The poor knowledge retention practices weren’t the FTC’s solely complaints about Blackbaud’s dealing with of the incident.
The FTC criticized the corporate for not notifying prospects of the breach for 2 months after detection, saying Blackbaud had “misrepresented the scope and severity of the breach after an exceedingly inaccurate investigation.”
In line with Blackbaud’s buyer breach notification of July 16, 2020, “The cybercriminal didn’t entry bank card info, checking account info, or social safety numbers… No motion is required in your finish as a result of no private details about your constituents was accessed.”
Nevertheless, in line with the FTC, Blackbaud knew by the top of July that the attacker had taken shoppers’ checking account numbers and social safety numbers, however did not disclose this to its shoppers till October 2020.
The FTC’s verdict was damning:
“Blackbaud’s misleading statements, mixed with the months’ lengthy delay in offering correct discover concerning the breach, led many shoppers to consider that notification to their shoppers was pointless. Attributable to this delay in discover, shoppers suffered further hurt as a result of they’d no method to know that they wanted to take any mitigating steps to guard themselves from identification theft.”
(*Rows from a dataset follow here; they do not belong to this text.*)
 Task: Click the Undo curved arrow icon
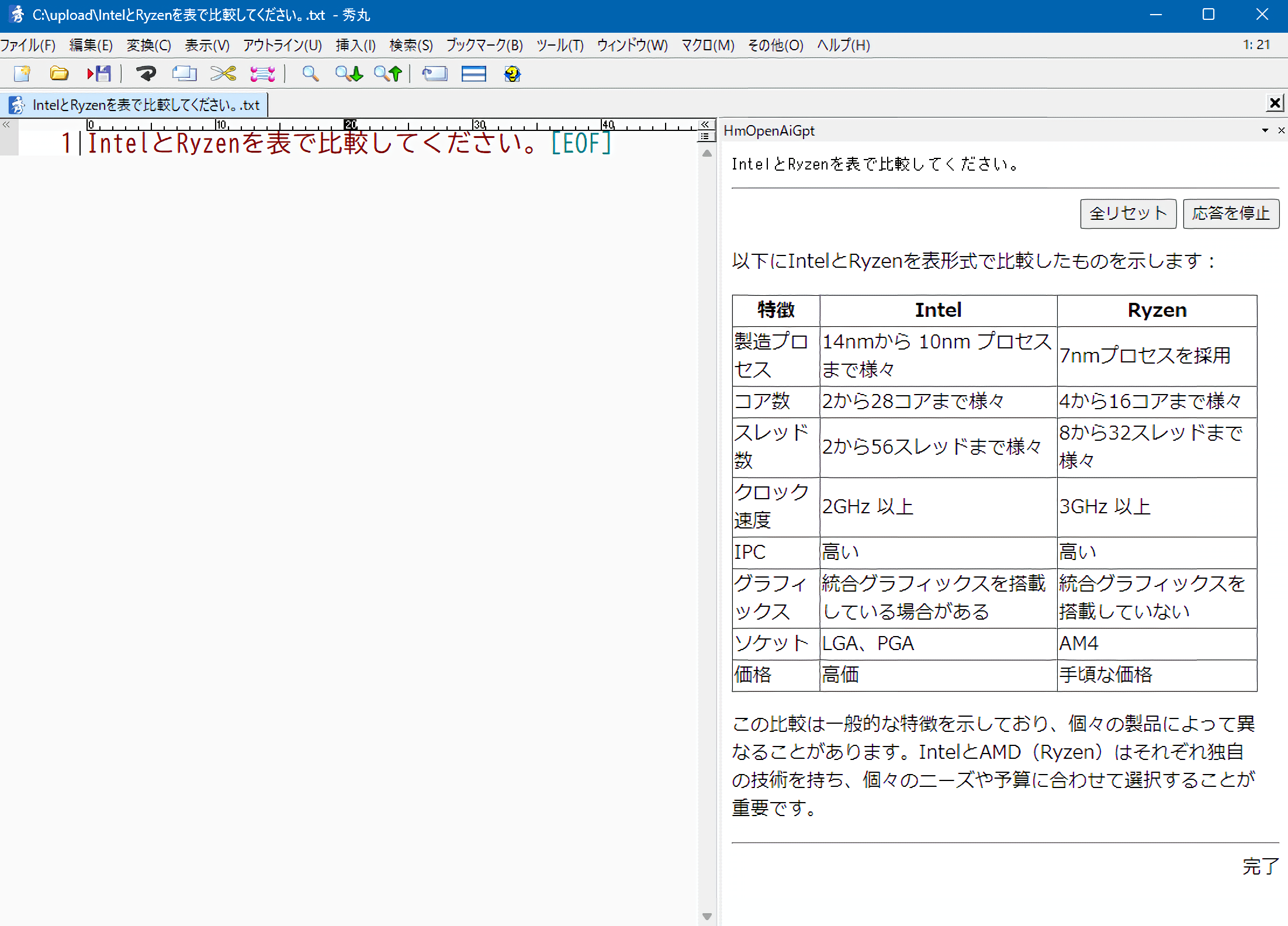pos(146,74)
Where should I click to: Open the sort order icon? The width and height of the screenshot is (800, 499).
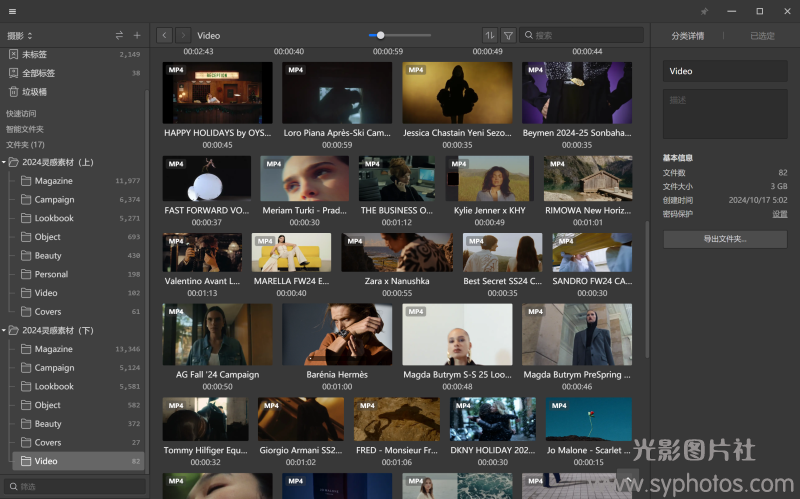(489, 36)
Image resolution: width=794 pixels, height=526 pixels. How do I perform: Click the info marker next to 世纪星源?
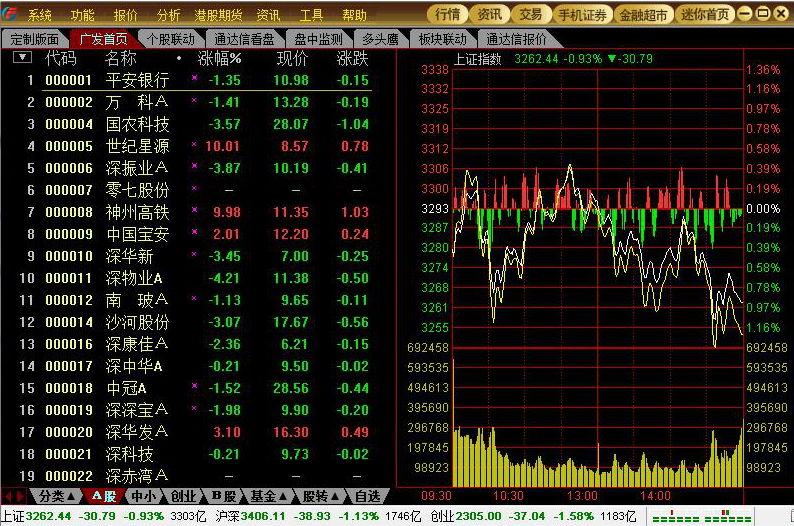click(194, 146)
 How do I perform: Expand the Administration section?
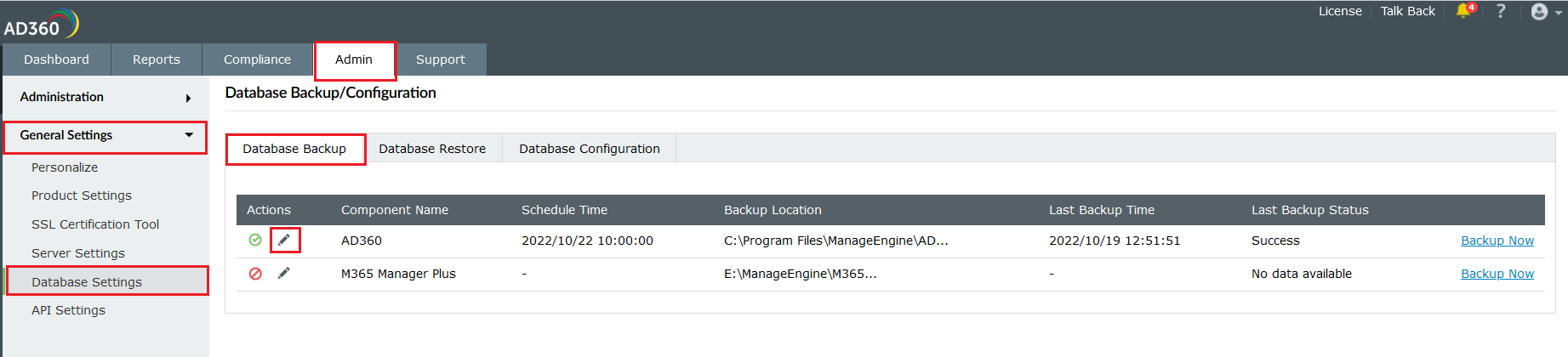click(105, 97)
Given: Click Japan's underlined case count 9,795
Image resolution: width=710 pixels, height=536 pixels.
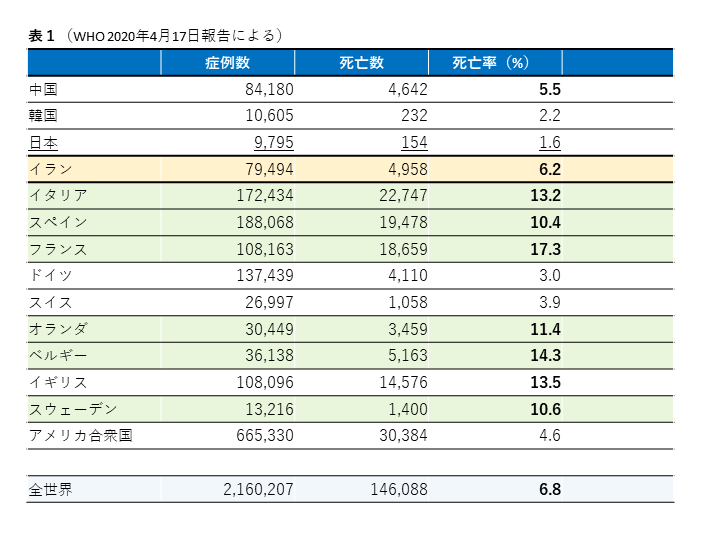Looking at the screenshot, I should (273, 143).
The FTC’s full report makes surprising studying, revealing that Blackbaud “failed to observe makes an attempt by hackers to breach its networks, phase knowledge to forestall hackers from simply accessing its networks and databases, guarantee knowledge that’s not wanted is deleted, adequately implement multifactor authentication, and check, overview and assess its safety controls” and that it “allowed workers to make use of default, weak, or similar passwords for his or her accounts.”
As a part of a settlement with the FTC, Blackbaud has been ordered to harden its safety and delete pointless buyer knowledge.
“Blackbaud’s shoddy safety and knowledge retention practices allowed a hacker to acquire delicate private knowledge about hundreds of thousands of shoppers,” stated Samuel Levine, Director of the FTC’s Bureau of Shopper Safety. “Firms have a accountability to safe knowledge they keep and to delete knowledge they not want.”
Final yr, Blackbaud agreed to pay a $3 million charge from the SEC for deceptive disclosures about its ransomware assault, omitting vital info in a quarterly report, and “misleadingly characterised” the chance as “hypothetical.”
Blackbaud agreed to pay $49.5 million to settle claims introduced by the legal professional generals of 49 US states and Washington DC.
Blackbaud’s failure to safe its methods and entrusted knowledge has been very pricey for the corporate (fined, status broken), non-profit shoppers, and the general public vulnerable to identification theft via no fault of their very own.